_Fragment_.
»»
Czy prezydent Abraham Lincoln mógł uniknąć śmierci? Prawdopodobnie gdyby został porwany, zachowałby życie. Dzisiaj mija 157. rocznica jego śmierci.
Spiskowcy planowali uprowadzić go 17 marca 1865 r. ze znajdującej się o pięć kilometrów od Białego Domu letniej rezydencji w Old Soldier's Home. Abraham Lincoln miał być dostarczony bez żadnego uszczerbku na zdrowiu do Richmond, gdzie prawdopodobnie stanąłby przed trybunałem wojennym Konfederacji. Wydaje się, że wspomniany Kanadyjski Gabinet Konfederacji wyraził zgodę jedynie na porwanie, a nie na zabójstwo prezydenta. Z Montrealu Booth otrzymał 4 tys. dolarów, za które kupił karabiny, rewolwery, sztylety i kajdanki. Niemal w ostatniej chwili Abraham Lincoln zmienił plany i zrezygnował z wyjazdu, decydując się wziąć udział w uroczystości wręczenia zdobycznego sztandaru Konfederacji swojemu wiernemu przyjacielowi, 14. gubernatorowi Indiany Oliverowi Mortonowi. W ten sposób zupełnie nieświadomie i przypadkowo przesądził o własnym losie.
W opinii wielu historyków kolejna okazja do porwania prezydenta miała miejsce 11 kwietnia 1865 r. Tego dnia wygłosił on z okna Białego Domu przemówienie, którego głównym przesłaniem było stwierdzenie, że „stany południowe nigdy nie wystąpiły z Unii, a teraz znajdują się bezpiecznie w domu". Dla wielu południowców, których bliscy zginęli na froncie wojny secesyjnej, był to szczególnie bolesny policzek. Ta wypowiedź oraz ogłoszona dzień później kapitulacja wszystkich wojsk Konfederacji przelała czarę goryczy sfrustrowanego Johna Bootha. Dowiedziawszy się dwa dni później – w Wielki Piątek 1865 r. – że prezydent dostał zaproszenie na występy w Teatrze Forda, podjął ostateczną decyzję o zamachu.
««
_Treść polecenia a_.
Odpowiedz na pytania na podstawie fragmentu.
(i) Jakiego dnia spiskowcy planowali uprowadzić prezydenta z Old Soldier's Home?
(ii) Ile pieniędzy otrzymał Booth z Montrealu?
(iii) Skąd prezydent wygłosił przemówienie 11 kwietnia 1865 r.?
Fragment nie ma żadnego związku z wierszami danych.

_Dane do zadania_.
»»
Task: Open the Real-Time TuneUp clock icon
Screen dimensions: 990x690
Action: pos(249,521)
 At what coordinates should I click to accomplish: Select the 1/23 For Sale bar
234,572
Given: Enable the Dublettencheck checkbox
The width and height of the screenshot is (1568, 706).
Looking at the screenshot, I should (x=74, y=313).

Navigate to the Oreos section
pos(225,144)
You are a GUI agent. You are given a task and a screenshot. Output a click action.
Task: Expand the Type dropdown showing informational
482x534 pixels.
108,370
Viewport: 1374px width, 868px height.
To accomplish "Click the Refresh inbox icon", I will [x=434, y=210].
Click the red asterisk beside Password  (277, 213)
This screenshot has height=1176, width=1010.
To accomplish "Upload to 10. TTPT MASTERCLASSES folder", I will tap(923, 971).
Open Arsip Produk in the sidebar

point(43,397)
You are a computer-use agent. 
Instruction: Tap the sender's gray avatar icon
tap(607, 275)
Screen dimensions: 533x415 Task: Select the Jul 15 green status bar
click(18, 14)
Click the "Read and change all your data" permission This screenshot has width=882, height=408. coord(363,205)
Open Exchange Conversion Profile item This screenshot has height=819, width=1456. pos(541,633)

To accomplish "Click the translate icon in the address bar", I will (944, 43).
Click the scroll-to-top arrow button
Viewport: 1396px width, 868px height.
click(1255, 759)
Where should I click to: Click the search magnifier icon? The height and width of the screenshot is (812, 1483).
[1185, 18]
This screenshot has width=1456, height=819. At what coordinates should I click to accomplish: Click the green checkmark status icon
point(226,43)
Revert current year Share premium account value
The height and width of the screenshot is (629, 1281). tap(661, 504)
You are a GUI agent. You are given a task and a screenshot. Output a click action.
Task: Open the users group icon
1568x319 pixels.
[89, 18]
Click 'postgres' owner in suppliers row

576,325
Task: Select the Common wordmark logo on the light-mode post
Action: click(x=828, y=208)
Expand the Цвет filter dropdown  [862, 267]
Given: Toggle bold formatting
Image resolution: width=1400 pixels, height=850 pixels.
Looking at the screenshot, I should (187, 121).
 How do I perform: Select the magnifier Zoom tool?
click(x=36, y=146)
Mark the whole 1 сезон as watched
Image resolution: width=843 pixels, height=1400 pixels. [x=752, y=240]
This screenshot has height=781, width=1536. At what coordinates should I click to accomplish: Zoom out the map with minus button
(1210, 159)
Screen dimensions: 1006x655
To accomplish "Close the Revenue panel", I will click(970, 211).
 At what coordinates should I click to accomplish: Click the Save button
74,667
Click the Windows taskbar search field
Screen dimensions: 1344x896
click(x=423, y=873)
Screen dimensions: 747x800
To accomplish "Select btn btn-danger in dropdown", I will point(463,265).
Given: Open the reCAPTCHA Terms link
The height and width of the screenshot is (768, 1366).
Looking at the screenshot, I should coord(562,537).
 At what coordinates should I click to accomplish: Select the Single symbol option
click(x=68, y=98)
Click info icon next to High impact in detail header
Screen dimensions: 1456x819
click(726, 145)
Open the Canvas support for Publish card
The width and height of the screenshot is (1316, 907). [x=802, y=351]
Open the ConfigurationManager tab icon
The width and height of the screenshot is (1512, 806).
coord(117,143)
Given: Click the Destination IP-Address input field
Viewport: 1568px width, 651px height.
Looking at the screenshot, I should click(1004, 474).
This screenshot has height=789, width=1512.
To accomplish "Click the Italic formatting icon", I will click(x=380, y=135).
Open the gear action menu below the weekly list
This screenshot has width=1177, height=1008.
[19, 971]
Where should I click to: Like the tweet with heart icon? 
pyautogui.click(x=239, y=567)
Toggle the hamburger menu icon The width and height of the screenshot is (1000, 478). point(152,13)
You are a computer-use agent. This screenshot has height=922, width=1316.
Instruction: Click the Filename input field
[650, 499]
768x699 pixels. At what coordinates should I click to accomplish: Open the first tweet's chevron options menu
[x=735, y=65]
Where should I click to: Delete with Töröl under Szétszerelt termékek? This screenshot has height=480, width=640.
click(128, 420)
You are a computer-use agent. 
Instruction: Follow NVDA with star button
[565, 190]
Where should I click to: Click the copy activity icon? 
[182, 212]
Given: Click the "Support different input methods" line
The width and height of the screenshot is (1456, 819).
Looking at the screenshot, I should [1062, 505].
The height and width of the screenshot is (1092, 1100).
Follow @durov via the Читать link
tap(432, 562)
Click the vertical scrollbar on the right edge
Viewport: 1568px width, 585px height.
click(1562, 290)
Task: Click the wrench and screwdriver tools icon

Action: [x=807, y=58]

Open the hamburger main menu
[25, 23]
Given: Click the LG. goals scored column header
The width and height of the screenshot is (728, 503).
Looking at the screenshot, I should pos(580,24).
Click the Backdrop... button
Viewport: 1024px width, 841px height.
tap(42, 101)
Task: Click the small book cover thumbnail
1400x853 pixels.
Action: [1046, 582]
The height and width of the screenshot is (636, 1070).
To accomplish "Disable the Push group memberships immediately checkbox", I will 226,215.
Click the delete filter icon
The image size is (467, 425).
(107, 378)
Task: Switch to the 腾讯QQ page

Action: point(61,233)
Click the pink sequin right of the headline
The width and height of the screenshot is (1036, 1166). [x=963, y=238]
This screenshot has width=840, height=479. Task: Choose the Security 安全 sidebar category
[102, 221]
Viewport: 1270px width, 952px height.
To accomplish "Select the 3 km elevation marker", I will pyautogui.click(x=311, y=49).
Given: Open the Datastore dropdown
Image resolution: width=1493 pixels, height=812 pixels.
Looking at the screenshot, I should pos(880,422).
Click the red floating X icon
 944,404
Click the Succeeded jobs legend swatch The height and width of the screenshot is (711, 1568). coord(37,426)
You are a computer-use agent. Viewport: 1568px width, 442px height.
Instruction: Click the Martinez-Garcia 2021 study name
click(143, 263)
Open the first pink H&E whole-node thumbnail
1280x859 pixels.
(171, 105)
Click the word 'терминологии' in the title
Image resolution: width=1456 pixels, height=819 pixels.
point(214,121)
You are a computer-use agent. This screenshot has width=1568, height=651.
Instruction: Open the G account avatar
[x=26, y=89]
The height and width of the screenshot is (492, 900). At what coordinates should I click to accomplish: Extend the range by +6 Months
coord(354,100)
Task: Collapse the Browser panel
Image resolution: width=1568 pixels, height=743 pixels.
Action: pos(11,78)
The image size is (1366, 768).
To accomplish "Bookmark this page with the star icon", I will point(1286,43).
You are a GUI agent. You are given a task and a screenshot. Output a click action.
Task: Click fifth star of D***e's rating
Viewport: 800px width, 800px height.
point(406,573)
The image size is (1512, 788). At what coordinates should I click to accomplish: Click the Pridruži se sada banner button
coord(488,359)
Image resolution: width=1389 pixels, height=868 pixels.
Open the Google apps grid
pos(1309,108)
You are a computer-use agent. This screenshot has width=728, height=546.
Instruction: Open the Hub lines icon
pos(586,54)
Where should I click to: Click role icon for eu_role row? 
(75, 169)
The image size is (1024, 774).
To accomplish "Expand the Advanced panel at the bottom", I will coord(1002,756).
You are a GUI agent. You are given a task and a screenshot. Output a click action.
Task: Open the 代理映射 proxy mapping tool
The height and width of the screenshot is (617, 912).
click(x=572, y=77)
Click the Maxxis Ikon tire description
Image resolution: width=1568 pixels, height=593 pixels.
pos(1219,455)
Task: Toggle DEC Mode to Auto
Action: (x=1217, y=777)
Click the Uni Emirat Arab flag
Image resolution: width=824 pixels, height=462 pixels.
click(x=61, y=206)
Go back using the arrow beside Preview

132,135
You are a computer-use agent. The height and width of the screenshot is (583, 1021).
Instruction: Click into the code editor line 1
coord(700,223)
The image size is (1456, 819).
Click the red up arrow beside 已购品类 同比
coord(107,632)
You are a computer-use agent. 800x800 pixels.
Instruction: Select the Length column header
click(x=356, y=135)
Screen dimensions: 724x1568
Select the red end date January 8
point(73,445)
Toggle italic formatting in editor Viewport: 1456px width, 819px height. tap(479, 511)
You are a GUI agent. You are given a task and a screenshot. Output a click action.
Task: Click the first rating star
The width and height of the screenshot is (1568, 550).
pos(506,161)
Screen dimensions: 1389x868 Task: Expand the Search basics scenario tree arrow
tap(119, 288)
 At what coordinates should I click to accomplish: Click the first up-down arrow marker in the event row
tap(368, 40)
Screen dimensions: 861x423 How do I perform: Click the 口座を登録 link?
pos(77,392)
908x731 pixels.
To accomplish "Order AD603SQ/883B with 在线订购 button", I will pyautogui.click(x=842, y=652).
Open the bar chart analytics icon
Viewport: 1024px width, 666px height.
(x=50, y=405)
««
_Treść polecenia b_. Zestaw w postaci tabeli Markdown o kolumnach Nr i Treść te wiersze danych, które leżą między wierszem zawierającym "Where should I click to: Click the copy" a wierszem zawierającym "[x=26, y=89]", włącznie z obydwoma. Puste wiersze pomiń, a w kolumnie Nr podaj kolejny numer wiersza.

_Pełna odpowiedź a_.
(i) 17 marca 1865 r.
(ii) 4 tys. dolarów.
(iii) Z okna Białego Domu.

_Pełna odpowiedź b_.
| Nr | Treść |
|---|---|
| 1 | Where should I click to: Click the copy activity icon?  |
| 2 | [182, 212] |
| 3 | Given: Click the "Support different input methods" line |
| 4 | The width and height of the screenshot is (1456, 819). |
| 5 | Looking at the screenshot, I should [1062, 505]. |
| 6 | The height and width of the screenshot is (1092, 1100). |
| 7 | Follow @durov via the Читать link |
| 8 | tap(432, 562) |
| 9 | Click the vertical scrollbar on the right edge |
| 10 | Viewport: 1568px width, 585px height. |
| 11 | click(1562, 290) |
| 12 | Task: Click the wrench and screwdriver tools icon |
| 13 | Action: [x=807, y=58] |
| 14 | Open the hamburger main menu |
| 15 | [25, 23] |
| 16 | Given: Click the LG. goals scored column header |
| 17 | The width and height of the screenshot is (728, 503). |
| 18 | Looking at the screenshot, I should pos(580,24). |
| 19 | Click the Backdrop... button |
| 20 | Viewport: 1024px width, 841px height. |
| 21 | tap(42, 101) |
| 22 | Task: Click the small book cover thumbnail |
| 23 | 1400x853 pixels. |
| 24 | Action: [1046, 582] |
| 25 | The height and width of the screenshot is (636, 1070). |
| 26 | To accomplish "Disable the Push group memberships immediately checkbox", I will 226,215. |
| 27 | Click the delete filter icon |
| 28 | The image size is (467, 425). |
| 29 | (107, 378) |
| 30 | Task: Switch to the 腾讯QQ page |
| 31 | Action: point(61,233) |
| 32 | Click the pink sequin right of the headline |
| 33 | The width and height of the screenshot is (1036, 1166). [x=963, y=238] |
| 34 | This screenshot has width=840, height=479. Task: Choose the Security 安全 sidebar category |
| 35 | [102, 221] |
| 36 | Viewport: 1270px width, 952px height. |
| 37 | To accomplish "Select the 3 km elevation marker", I will pyautogui.click(x=311, y=49). |
| 38 | Given: Open the Datastore dropdown |
| 39 | Image resolution: width=1493 pixels, height=812 pixels. |
| 40 | Looking at the screenshot, I should pos(880,422). |
| 41 | Click the red floating X icon |
| 42 |  944,404 |
| 43 | Click the Succeeded jobs legend swatch The height and width of the screenshot is (711, 1568). coord(37,426) |
| 44 | You are a computer-use agent. Viewport: 1568px width, 442px height. |
| 45 | Instruction: Click the Martinez-Garcia 2021 study name |
| 46 | click(143, 263) |
| 47 | Open the first pink H&E whole-node thumbnail |
| 48 | 1280x859 pixels. |
| 49 | (171, 105) |
| 50 | Click the word 'терминологии' in the title |
| 51 | Image resolution: width=1456 pixels, height=819 pixels. |
| 52 | point(214,121) |
| 53 | You are a computer-use agent. This screenshot has width=1568, height=651. |
| 54 | Instruction: Open the G account avatar |
| 55 | [x=26, y=89] |